University of Maryland Launches Website to Help Current and Future Illegal Alien Students

The University of Maryland now has a website dedicated to helping current and prospective students who are in the United States illegally, a move in keeping with the recent announcement that the school had created an undocumented student coordinator staff position.

“Amid student coalition demands and strengthened immigration policies under President Trump’s administration, the University of Maryland is creating an undocumented student coordinator position,” the March 12 article in the student newspaper, The Diamondback, states.

“As part of the university’s ongoing commitment to undocumented students … We are assigning a UMD staff person to serve as a coordinator to address the immediate needs of the undocumented student population,” Katie Lawson, spokesperson for the University, said in a statement published by the newspaper. “Lawson noted that this university is also formalizing an undocumented student work group that ‘relies on expertise from units across campus,’ and is providing web resources to ensure the latest applicable information for these students is available.”

Material shown
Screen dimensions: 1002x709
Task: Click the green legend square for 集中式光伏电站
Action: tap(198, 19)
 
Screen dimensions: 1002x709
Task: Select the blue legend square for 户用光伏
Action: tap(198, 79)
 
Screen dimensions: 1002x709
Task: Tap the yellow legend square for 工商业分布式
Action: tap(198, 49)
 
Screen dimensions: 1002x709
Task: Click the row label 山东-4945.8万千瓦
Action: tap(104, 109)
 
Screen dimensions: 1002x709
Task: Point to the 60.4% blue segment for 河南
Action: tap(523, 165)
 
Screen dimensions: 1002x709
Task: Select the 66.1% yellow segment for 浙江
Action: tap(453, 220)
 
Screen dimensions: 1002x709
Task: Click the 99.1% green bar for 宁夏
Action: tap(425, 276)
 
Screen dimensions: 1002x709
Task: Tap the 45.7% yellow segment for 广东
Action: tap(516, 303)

To-do list
**a.** Reproduce the full article about the University of Maryland's website for undocumented students, word for word.
**b.** In the listing that follows the article, substitute "legend swatch" for every "legend square" and give the listing again with nothing else changed.

Written responses
**a.**
University of Maryland Launches Website to Help Current and Future Illegal Alien Students

The University of Maryland now has a website dedicated to helping current and prospective students who are in the United States illegally, a move in keeping with the recent announcement that the school had created an undocumented student coordinator staff position.

“Amid student coalition demands and strengthened immigration policies under President Trump’s administration, the University of Maryland is creating an undocumented student coordinator position,” the March 12 article in the student newspaper, The Diamondback, states.

“As part of the university’s ongoing commitment to undocumented students … We are assigning a UMD staff person to serve as a coordinator to address the immediate needs of the undocumented student population,” Katie Lawson, spokesperson for the University, said in a statement published by the newspaper. “Lawson noted that this university is also formalizing an undocumented student work group that ‘relies on expertise from units across campus,’ and is providing web resources to ensure the latest applicable information for these students is available.”

**b.**
Screen dimensions: 1002x709
Task: Click the green legend swatch for 集中式光伏电站
Action: tap(198, 19)
 
Screen dimensions: 1002x709
Task: Select the blue legend swatch for 户用光伏
Action: tap(198, 79)
 
Screen dimensions: 1002x709
Task: Tap the yellow legend swatch for 工商业分布式
Action: tap(198, 49)
 
Screen dimensions: 1002x709
Task: Click the row label 山东-4945.8万千瓦
Action: tap(104, 109)
 
Screen dimensions: 1002x709
Task: Point to the 60.4% blue segment for 河南
Action: tap(523, 165)
 
Screen dimensions: 1002x709
Task: Select the 66.1% yellow segment for 浙江
Action: tap(453, 220)
 
Screen dimensions: 1002x709
Task: Click the 99.1% green bar for 宁夏
Action: tap(425, 276)
 
Screen dimensions: 1002x709
Task: Tap the 45.7% yellow segment for 广东
Action: tap(516, 303)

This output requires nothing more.